You may also want to scan for stocks that not only have low IV but are trending or breaking out so you have a better directional bet.
Check out this SPY thread where you can buy very cheap OTM options for a vega play but still benefit when SPY uptrends. http://www.elitetrader.com/et/index.php?threads/thoughts-on-long-otm-spy-calls.295104/ It's best to use stocks with the highest option volume to minimize giving away money on the spread: http://research.investors.com/options-center/reports/option-volume
If you decided to play a spread, make sure you're buying your options ATM and selling the ones OTM....that way you're long the options that will jump the most should vol pop (ATM options will be more sensitive to vol than those OTM)
@eesnz Thanks - no I have not been long UAL - I trade only paper money for now and focusing on options. @smile Thank you for advice, scanning for stocks where I can make a better directional bet sounds as a good advice, as I would have somewhat less uncertainty in that part of my trade. Do you have any advice for how could I scan for such stocks? Thanks for the idea with SPY - I checked out the thread and I see there are different opinions on the topic . I do not feel like I have knowledge to make my own judgement yet, but I will keep it in mind. @Victory5 Thanks, that is exactly what I mentioned - my first thought was let's buy something that is ATM so it is sensitive to changes in volatility! I am not going with spread, but with call. Why do you think it is important only in case of spread?

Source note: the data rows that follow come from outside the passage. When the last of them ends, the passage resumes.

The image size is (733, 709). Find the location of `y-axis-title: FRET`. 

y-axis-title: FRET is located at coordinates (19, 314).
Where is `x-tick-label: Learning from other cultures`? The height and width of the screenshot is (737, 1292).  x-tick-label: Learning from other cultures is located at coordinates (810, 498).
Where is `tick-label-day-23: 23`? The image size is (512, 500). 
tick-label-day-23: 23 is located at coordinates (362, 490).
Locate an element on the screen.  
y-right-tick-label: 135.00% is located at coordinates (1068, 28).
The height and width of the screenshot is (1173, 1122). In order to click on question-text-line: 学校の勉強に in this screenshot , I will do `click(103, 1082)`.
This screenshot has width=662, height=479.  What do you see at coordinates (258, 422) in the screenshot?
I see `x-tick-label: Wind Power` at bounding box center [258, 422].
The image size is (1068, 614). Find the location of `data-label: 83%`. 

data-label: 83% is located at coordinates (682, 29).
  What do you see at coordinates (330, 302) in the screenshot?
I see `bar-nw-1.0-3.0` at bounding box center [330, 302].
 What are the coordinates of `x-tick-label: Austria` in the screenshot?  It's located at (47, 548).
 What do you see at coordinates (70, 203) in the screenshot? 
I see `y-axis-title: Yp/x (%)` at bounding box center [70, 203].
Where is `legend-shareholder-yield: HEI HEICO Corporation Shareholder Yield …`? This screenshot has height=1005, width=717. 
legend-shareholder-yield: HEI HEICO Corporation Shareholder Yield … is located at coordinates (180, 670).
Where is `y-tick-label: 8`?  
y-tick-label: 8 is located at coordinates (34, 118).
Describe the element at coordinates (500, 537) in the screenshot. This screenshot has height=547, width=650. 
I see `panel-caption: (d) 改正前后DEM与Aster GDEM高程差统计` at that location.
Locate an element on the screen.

Check out this VRX for good example of when NOT to buy calls. See how elevated the IV is compared to where it historically resides at about 0.3. If you buy calls now, the IV will eventually revert to a lower level and you will lose big money irregardless of the price action.
Of course IV is "elevated," because realized vol is crazy high right now. That doesn't make options necessarily a bad buy. It just reflects market reality.